[TEXT FOR ANALYSIS]

The author is UCLA law professor Joanna Schwartz, an expert on police misconduct litigation. As she describes her work: “When there is a person whose rights have been violated, what do we afford them, and what do we do to prevent those kinds of incidents from happening again?”
In the below conversation, Schwartz addresses what she sees as the biggest myths about policing. She also explains the origins of immunity for officers and how that continues to thwart police reform efforts.
TIME: What specific things did you see in the video footage out of Memphis that made you think of how it’s become harder for police to be held accountable?
SCHWARTZ: There’s so much to take from that video. One thing that really struck me from watching the video was the fact that there were so many officers on the scene, so many officers striking Tyre Nichols, spraying Tyre Nichols while he was on the ground, not a threat, not resisting, and no one intervened. No one seemed to have any concerns about what they were doing. And then afterwards, the officers were standing around joking about how hard and how many times they hit Tyre Nichols, laughing about the fact that one officer seemed to have hurt his knee in this fatal assault. And there seems to be a real lack of concern about what they have done.
A lack of any urgency to get this person aid indicates that these officers don’t believe that what they have done is extraordinary or of great concern. That indicates to me that there is a systemic problem, that there are much deeper institutional problems than a small group of bad apples. And there is a belief that there’s not going to be consequences.

[/TEXT FOR ANALYSIS]

### [TASK LIST]
• A. Extract the stretch of the police accountability interview from "In the below" through "be held accountable?".
• B. List each phrase the police accountability interview uses to describe Tyre Nichols's condition while officers were striking and spraying him.

[RECORDS SUPPLIED]

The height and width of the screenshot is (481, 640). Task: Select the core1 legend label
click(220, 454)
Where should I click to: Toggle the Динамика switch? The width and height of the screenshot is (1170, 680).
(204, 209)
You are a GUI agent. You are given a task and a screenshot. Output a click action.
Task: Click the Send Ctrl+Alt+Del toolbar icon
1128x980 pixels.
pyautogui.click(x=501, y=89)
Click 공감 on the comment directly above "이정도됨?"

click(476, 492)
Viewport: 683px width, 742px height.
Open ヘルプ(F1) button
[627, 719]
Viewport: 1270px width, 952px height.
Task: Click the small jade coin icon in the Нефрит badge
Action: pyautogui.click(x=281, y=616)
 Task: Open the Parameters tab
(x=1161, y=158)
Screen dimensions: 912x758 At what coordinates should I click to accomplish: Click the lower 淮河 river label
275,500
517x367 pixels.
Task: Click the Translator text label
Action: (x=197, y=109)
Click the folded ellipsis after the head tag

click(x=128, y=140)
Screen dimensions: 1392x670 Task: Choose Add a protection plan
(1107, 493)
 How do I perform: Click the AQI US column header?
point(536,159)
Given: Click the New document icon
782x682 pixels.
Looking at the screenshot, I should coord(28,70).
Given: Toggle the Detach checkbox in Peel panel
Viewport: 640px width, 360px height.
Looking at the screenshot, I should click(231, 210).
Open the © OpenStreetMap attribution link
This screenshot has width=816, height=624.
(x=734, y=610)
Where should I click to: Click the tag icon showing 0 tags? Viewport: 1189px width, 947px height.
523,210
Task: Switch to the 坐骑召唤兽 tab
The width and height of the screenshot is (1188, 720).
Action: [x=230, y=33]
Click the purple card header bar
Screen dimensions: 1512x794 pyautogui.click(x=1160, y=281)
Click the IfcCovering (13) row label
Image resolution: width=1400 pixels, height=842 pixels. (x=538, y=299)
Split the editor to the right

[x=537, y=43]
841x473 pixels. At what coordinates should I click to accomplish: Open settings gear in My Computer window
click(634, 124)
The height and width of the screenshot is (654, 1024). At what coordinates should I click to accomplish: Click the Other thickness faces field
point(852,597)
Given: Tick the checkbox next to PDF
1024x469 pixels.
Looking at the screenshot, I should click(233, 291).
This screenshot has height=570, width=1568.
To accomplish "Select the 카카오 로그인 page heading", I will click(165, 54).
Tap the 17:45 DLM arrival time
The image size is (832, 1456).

[/RECORDS SUPPLIED]

### [ANSWERS FOR EACH ITEM]
• A.
In the below conversation, Schwartz addresses what she sees as the biggest myths about policing. She also explains the origins of immunity for officers and how that continues to thwart police reform efforts.
TIME: What specific things did you see in the video footage out of Memphis that made you think of how it’s become harder for police to be held accountable?

• B.
- on the ground
- not a threat
- not resisting